As such, it is a goal to generate high quality data at a reasonable cost and deliver next-generation sequencing data accurately and rapidly in an easy to use system. Companies such as PacBio have developed specific chemistries for implementation on their systems. At the same time, other companies such as VisiGen and Life Technologies have pursued alternative chemistries for addressing low cost sequencing.
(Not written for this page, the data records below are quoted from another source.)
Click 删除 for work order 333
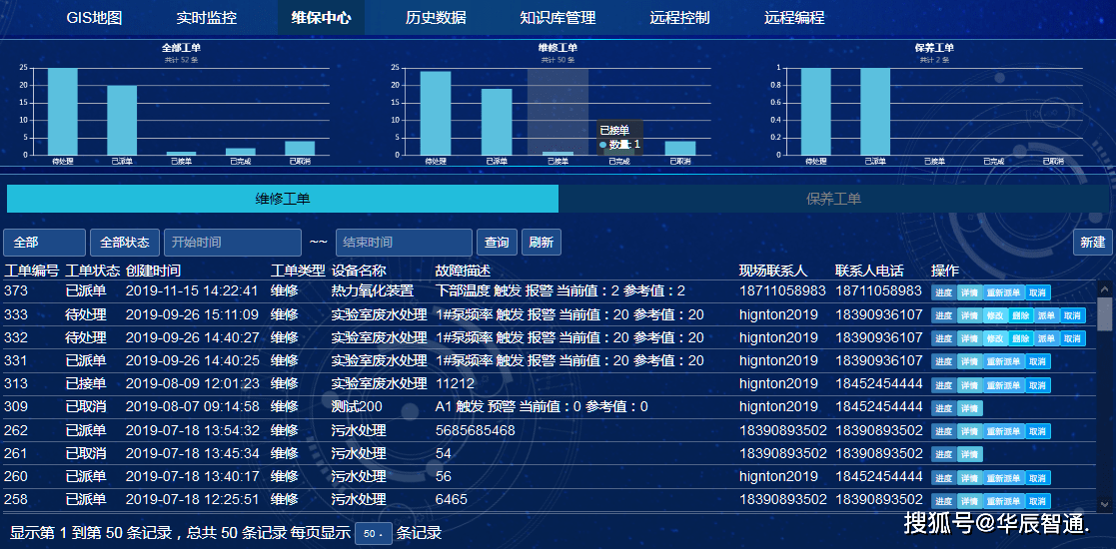The width and height of the screenshot is (1116, 549). [1020, 315]
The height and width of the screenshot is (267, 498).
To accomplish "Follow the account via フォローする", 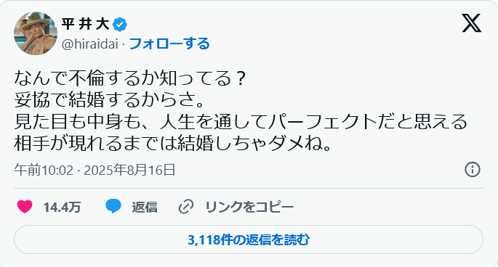I will 169,44.
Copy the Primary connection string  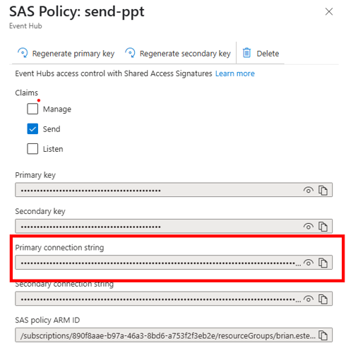[323, 263]
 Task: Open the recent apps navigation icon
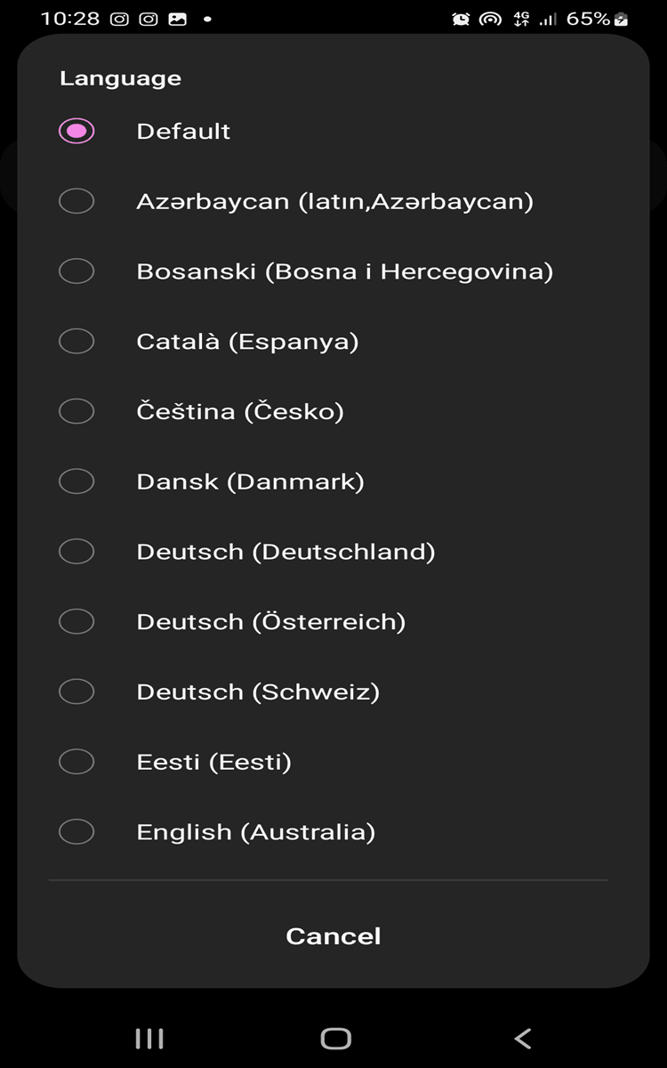click(x=149, y=1038)
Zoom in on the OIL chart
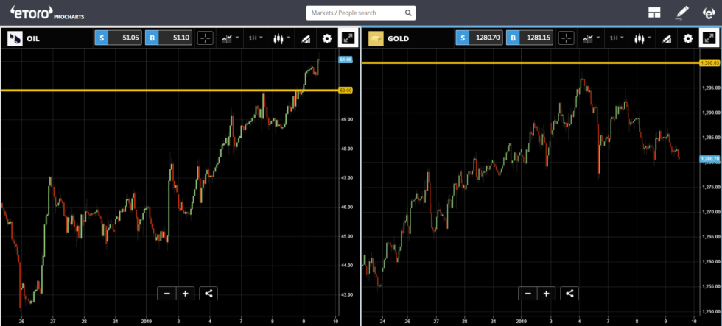 click(x=186, y=294)
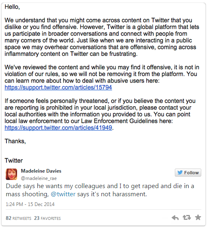Viewport: 207px width, 228px height.
Task: Open the @twitter mention in the tweet
Action: click(63, 194)
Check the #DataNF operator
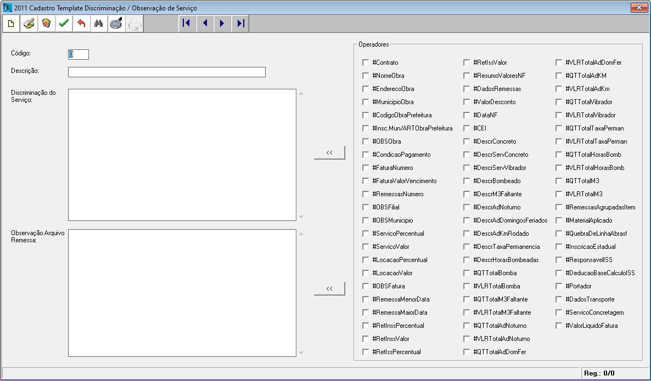 coord(467,116)
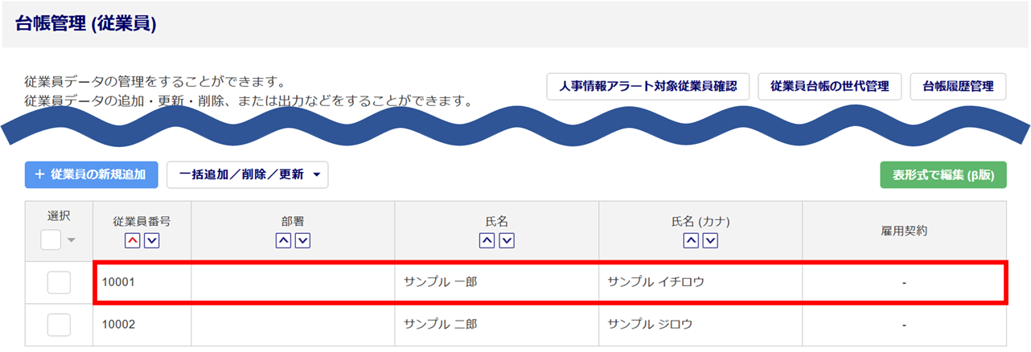Click the 部署 column descending sort arrow
1031x352 pixels.
302,240
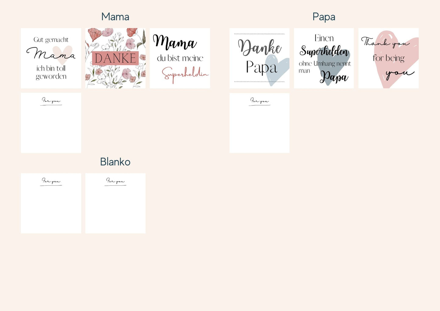This screenshot has width=440, height=311.
Task: Open the 'Mama du bist meine Superheldin' card
Action: tap(180, 58)
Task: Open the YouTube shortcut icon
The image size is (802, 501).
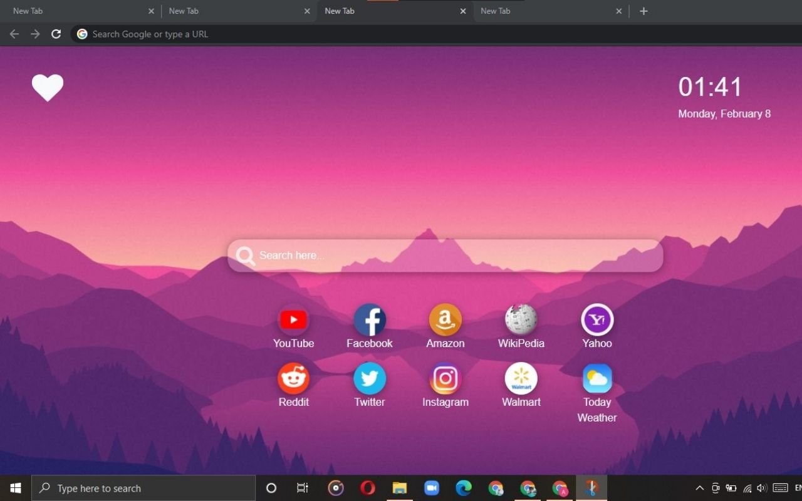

In particular, LaserGen has developed approaches using optical detection systems and certain reaction chemistries to produce and polymerize photo-deprotectable nucleotides that could be employed in next generation sequencing applications, e.g., as described in U.S. Pat. Nos. 7,893,227; 7,897,737; 7,964,352; and 8,148,503. The LaserGen nucleotides have a photocleavable, fluorescent terminator moiety attached to the nucleotide base and a non-Mocked 3′ hydroxyl on the ribose sugar. The photocleavable, fluorescent terminator provides a substrate for polymerization, e.g., a polymerase adds the nucleotide analog to the 3′ hydoxyl of the synthesized strand. While attached to the nucleotide at the 3′ end, the photocleavable, fluorescent terminator prevents additional nucleotide addition by the polymerase. Also, the fluorescent moiety provides for identification of the nucleotide added using an excitation light source and a fluorescence emission detector. Upon exposure to a light source of the appropriate wavelength, the light cleaves the photocleavable, fluorescent terminator from the 3′ end of the strand, thus removing the block to synthesis and another nucleotide analog is added to begin the cycle again. When used in a sequencing-by-synthesis reaction, the LaserGen fluorescently labeled nucleotide compounds offer a way to photodeprotect and at the same time allow for extension, e.g., by sterically unblocking the region in the enzyme so as to permit extension. However, these compounds suffer from having to use fluorescence to detect the presence or absence of a particular incorporation event. As such, the need to use optical detection in the context of utilizing optical cleavage of photodeprotectible labels in these technologies is prohibitive to achieving the lowest optimal cost in creating a low-cost sequencing system. The system requires careful coordination of the excitation and deprotecting light sources so that excitation does not deprotect free or incorporated nucleotides. Accordingly, extant methods and previous ideas are inadequate for achieving the desired optimal cost for sequencing.